[Dataset rows]
──────────────────────────────
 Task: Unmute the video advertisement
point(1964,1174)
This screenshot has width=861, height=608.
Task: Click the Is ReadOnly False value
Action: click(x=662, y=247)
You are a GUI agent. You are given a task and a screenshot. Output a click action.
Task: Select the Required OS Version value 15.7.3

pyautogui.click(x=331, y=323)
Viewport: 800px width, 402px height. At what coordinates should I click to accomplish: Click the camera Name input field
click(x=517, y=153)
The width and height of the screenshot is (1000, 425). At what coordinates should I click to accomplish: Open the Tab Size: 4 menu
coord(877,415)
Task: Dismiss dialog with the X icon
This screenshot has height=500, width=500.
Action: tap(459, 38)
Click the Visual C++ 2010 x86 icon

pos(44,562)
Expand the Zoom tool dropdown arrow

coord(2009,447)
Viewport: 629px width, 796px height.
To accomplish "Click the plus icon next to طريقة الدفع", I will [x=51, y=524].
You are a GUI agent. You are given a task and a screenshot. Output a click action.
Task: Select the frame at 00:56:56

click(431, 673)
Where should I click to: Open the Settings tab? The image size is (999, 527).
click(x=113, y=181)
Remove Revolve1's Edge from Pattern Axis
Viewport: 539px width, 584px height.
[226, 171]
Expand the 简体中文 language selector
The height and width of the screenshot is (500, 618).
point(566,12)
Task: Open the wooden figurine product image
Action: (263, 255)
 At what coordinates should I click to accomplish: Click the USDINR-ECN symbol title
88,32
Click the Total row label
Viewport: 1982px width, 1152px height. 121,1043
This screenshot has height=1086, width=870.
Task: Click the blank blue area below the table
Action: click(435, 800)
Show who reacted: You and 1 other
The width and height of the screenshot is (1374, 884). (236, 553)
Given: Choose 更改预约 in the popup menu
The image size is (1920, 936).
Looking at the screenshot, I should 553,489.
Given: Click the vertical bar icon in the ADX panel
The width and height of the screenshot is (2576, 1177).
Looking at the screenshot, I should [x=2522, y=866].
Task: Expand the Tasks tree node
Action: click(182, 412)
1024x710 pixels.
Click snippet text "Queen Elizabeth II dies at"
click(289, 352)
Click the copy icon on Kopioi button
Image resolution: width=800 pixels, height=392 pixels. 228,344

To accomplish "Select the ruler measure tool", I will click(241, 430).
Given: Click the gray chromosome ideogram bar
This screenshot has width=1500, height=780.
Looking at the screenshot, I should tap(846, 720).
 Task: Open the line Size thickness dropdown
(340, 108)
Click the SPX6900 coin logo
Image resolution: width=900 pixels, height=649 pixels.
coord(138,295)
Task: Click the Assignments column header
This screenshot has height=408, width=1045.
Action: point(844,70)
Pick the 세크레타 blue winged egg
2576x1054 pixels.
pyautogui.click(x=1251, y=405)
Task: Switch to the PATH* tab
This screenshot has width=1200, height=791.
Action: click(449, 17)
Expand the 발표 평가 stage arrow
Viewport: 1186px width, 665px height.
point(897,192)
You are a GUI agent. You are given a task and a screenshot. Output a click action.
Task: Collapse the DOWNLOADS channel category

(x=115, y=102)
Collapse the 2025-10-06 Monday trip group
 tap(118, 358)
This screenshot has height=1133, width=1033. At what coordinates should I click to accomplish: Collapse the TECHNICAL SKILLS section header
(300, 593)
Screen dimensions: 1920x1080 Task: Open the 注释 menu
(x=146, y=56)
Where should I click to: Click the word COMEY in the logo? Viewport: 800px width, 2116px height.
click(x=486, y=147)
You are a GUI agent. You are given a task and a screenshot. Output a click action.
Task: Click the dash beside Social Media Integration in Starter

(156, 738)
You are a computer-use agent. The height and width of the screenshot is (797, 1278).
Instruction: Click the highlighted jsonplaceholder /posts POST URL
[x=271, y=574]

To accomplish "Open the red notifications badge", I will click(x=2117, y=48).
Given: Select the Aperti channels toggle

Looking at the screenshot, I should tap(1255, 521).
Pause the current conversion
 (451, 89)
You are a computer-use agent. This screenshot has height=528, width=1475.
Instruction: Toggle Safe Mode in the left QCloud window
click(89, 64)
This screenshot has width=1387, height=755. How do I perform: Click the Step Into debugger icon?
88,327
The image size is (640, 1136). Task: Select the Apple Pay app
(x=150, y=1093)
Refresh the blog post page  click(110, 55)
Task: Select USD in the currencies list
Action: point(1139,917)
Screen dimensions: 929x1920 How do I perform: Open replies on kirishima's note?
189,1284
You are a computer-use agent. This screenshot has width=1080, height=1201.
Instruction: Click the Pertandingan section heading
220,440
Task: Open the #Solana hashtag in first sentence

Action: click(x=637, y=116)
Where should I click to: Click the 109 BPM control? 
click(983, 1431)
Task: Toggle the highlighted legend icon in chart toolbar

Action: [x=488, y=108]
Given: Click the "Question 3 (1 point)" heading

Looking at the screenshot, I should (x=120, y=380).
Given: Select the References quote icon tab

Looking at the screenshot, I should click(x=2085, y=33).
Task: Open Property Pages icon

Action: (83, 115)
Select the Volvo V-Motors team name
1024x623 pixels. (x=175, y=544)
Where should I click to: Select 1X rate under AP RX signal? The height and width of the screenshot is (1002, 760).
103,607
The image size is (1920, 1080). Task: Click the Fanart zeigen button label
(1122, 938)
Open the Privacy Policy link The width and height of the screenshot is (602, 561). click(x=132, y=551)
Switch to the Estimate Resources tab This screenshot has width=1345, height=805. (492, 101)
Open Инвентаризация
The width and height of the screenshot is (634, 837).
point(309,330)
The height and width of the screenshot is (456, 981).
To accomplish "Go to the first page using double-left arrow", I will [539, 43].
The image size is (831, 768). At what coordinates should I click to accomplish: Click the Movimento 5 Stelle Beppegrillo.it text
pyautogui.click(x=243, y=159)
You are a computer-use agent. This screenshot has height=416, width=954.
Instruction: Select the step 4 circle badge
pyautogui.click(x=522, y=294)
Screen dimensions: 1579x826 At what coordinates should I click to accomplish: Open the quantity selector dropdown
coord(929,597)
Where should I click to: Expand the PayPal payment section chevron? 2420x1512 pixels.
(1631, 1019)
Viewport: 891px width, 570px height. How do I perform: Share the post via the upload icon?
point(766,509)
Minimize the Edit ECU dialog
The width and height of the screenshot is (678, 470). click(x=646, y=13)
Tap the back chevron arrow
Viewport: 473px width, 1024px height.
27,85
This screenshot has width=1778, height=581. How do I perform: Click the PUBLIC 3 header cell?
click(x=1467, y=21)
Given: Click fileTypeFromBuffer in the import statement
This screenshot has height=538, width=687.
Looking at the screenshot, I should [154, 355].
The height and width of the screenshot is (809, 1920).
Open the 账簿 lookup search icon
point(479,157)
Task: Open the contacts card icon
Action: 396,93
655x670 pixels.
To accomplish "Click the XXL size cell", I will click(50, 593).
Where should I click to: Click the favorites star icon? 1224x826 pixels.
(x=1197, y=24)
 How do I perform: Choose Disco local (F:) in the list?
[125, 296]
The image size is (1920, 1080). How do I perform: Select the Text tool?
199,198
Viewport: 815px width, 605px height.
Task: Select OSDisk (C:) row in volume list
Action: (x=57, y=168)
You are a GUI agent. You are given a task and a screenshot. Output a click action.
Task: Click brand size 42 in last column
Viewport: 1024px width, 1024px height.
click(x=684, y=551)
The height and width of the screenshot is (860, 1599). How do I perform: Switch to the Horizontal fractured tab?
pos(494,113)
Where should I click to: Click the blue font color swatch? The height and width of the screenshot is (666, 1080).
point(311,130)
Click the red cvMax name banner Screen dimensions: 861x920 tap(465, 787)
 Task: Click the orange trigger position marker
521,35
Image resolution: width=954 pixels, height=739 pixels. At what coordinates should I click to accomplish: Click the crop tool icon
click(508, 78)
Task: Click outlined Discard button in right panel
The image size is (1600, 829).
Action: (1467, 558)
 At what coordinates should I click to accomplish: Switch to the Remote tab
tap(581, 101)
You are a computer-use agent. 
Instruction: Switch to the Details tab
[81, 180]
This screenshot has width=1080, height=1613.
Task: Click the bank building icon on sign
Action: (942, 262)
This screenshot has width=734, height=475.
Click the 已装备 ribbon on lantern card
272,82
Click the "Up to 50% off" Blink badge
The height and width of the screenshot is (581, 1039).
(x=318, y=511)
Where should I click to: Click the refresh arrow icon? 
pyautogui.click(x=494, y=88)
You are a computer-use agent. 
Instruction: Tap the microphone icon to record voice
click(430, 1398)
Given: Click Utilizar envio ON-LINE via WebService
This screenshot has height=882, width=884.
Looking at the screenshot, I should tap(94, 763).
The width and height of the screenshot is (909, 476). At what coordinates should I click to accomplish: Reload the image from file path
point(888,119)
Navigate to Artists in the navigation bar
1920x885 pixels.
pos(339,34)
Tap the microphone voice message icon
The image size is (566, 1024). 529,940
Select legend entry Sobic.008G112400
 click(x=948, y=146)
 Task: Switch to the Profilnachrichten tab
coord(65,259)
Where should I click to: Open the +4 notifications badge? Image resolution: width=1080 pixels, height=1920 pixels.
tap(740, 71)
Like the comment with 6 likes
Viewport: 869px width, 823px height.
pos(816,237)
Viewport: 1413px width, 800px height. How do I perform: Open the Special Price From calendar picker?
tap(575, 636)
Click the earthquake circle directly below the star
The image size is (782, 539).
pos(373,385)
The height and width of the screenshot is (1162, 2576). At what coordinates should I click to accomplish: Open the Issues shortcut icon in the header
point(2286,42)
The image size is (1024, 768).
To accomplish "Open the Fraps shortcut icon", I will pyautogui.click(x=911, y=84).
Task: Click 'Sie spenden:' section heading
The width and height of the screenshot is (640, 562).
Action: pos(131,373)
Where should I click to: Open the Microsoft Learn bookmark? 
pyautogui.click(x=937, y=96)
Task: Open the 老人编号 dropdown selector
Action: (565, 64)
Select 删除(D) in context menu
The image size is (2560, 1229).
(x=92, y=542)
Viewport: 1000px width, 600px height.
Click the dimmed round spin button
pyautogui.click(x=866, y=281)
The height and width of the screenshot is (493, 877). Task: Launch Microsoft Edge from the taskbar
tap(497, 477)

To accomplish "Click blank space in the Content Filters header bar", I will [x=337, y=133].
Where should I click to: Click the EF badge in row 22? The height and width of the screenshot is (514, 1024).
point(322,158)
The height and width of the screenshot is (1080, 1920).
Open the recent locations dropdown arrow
──────────────────────────────
_Work to do_
Please extract every line from the items above that contains the word "Expand".

_Finished exercise_
Expand the Zoom tool dropdown arrow
Expand the 简体中文 language selector
Task: Expand the Tasks tree node
Expand the 발표 평가 stage arrow
Where should I click to: Expand the PayPal payment section chevron? 2420x1512 pixels.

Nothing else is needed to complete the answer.